A technology-company lobbyist complained at one point that Silicon Valley is the only business group that really couldn't live with the status quo, because tech companies rely on legal immigrants.
Peter Duignan, a fellow at the Hoover Institution at Stanford University who has written extensively about Latino immigration, observed that as angry as the public gets about illegal immigration, when it comes to deporting their nannies or housekeepers, people change their views. Economists frequently point out that the middle class benefits enormously from the wide availability of low-cost immigrant labor in restaurants, hotels, retailing, construction and many other service industries.
Unions complain of worker exploitation but are divided over whether the influx is a threat to wages or a large new recruiting pool.
Although everyone claims to want tougher enforcement, recent raids on employers have generated an enormous outcry, not just from immigrants'-rights groups but from the same Republican senators who have been demanding a crackdown.
Five Republican senators, including Charles Grassley of Iowa, Wayne Allard of Colorado and John Cornyn of Texas -- all of whom helped block the Senate immigration reform bill -- called Homeland Security Secretary Michael Chertoff to Capitol Hill to complain after federal agents arrested 1,282 illegal immigrants at Swift and Co. meatpacking plants last year.
For Democrats, the failure of the Senate bill allows them to keep the immigration issue alive for the 2008 election, when they will be courting Latino voters. Among the urgent business items that Senate Democratic leader Harry Reid of Nevada said needed to take precedence over the immigration debate is a "no confidence" vote on Attorney General Alberto Gonzales.
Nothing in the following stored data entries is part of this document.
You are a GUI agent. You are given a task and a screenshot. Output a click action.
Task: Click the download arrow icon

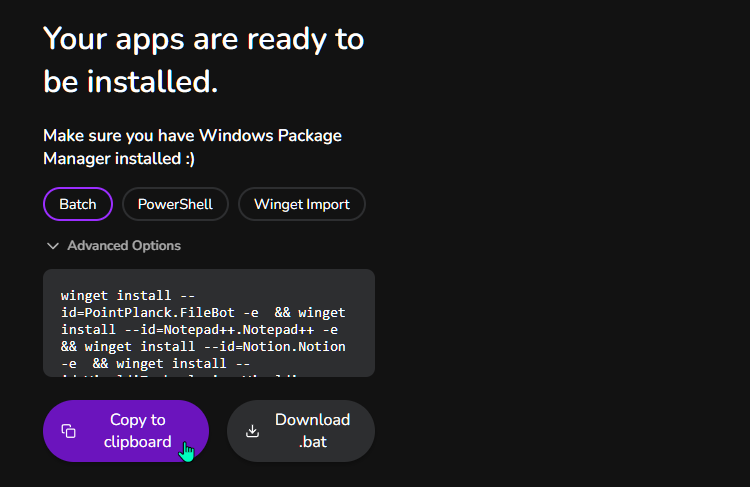(253, 431)
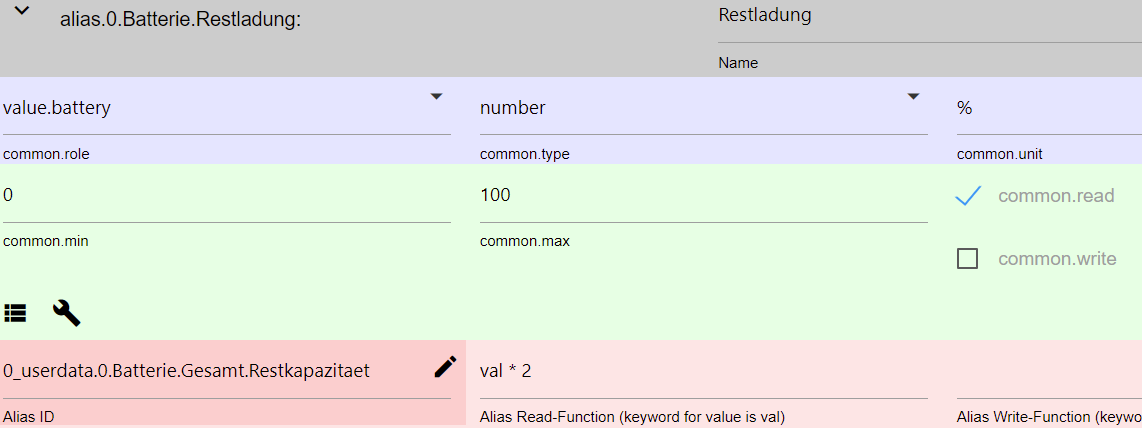This screenshot has width=1142, height=437.
Task: Collapse the alias.0.Batterie.Restladung section
Action: coord(21,11)
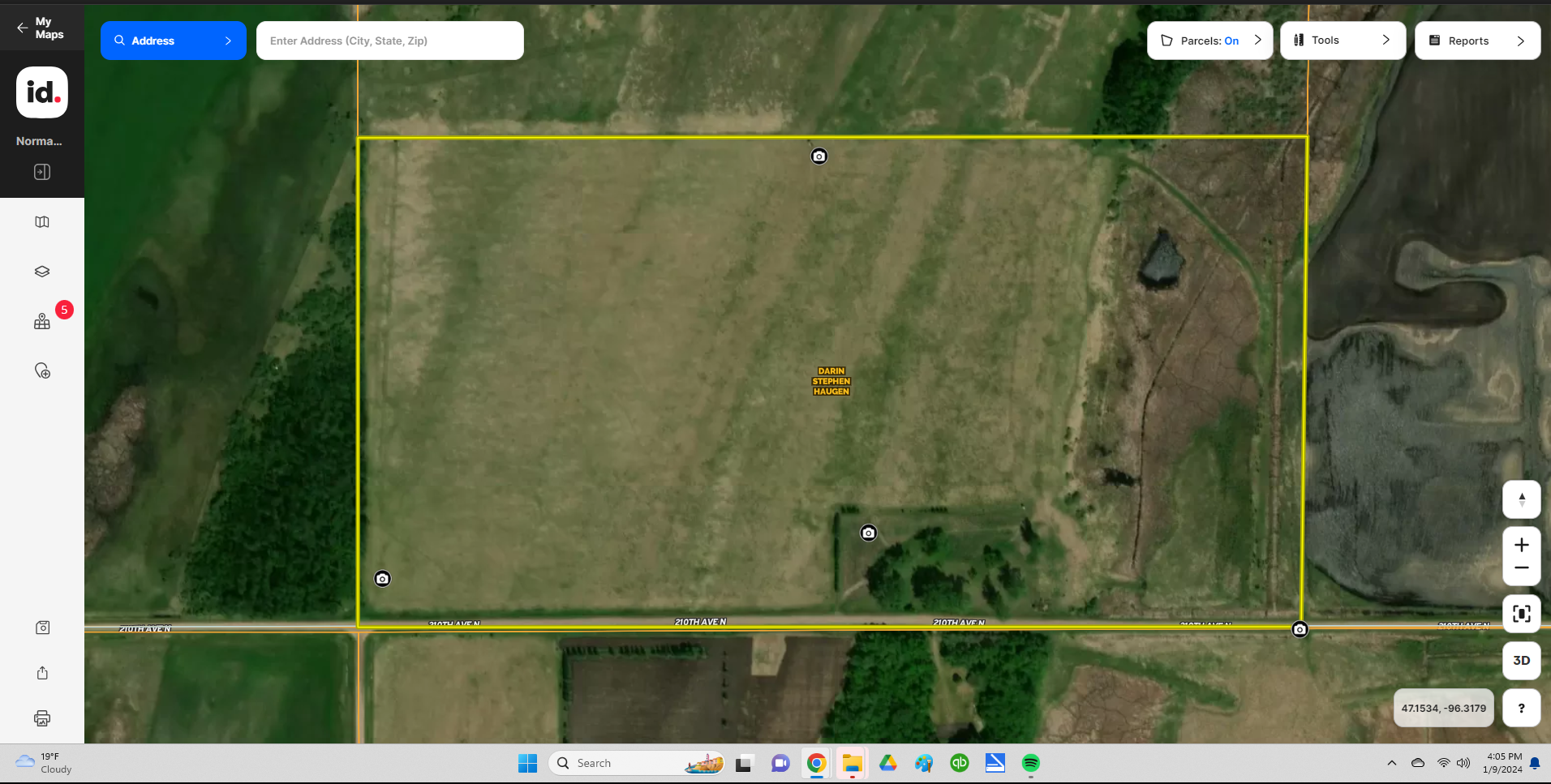Viewport: 1551px width, 784px height.
Task: Open the Address search type dropdown
Action: [173, 41]
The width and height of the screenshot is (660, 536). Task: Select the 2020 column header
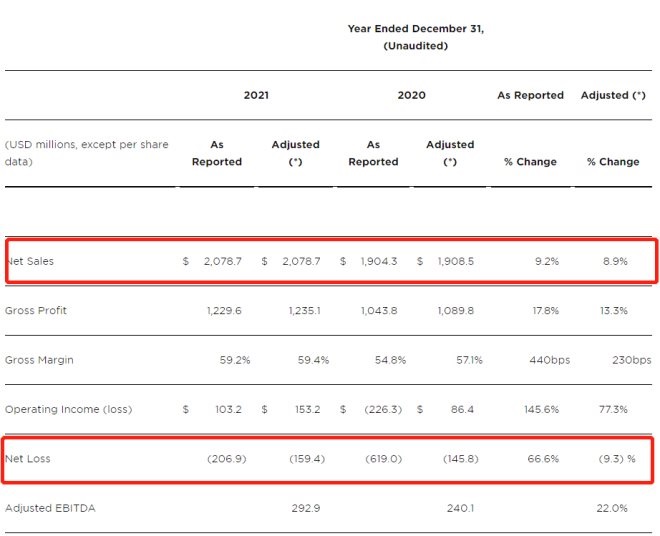point(412,95)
Asian and Latino immigrants'-rights groups wanted legalization for the 12 million undocumented immigrants but seemed unwilling to accept a major change in the immigration system that would have curtailed the migration of extended families in the future.
Republicans insist on shifting the current immigration system, which relies on family ties, to a merit-based point system that emphasizes job skills and education.
Ironically, the family-migration system was designed in the 1920s as a means of keeping out "undesirable" immigrants from southern and eastern Europe, because newer migrants did not have relatives in the United States, Peter Salins, a political scientist at Stonybrook University, noted in a recent article.
The family-migration system continues to heavily favor groups with established kinship ties in the United States, which today are Latinos and Asians.
Cecelia Munoz, a top Washington advocate for the National Council of La Raza, argued vehemently against opening immigration "to anybody in the world." Experts believe a point system could open new channels to African immigration, which historically has been heavily under-represented in the United States since the end of American slavery.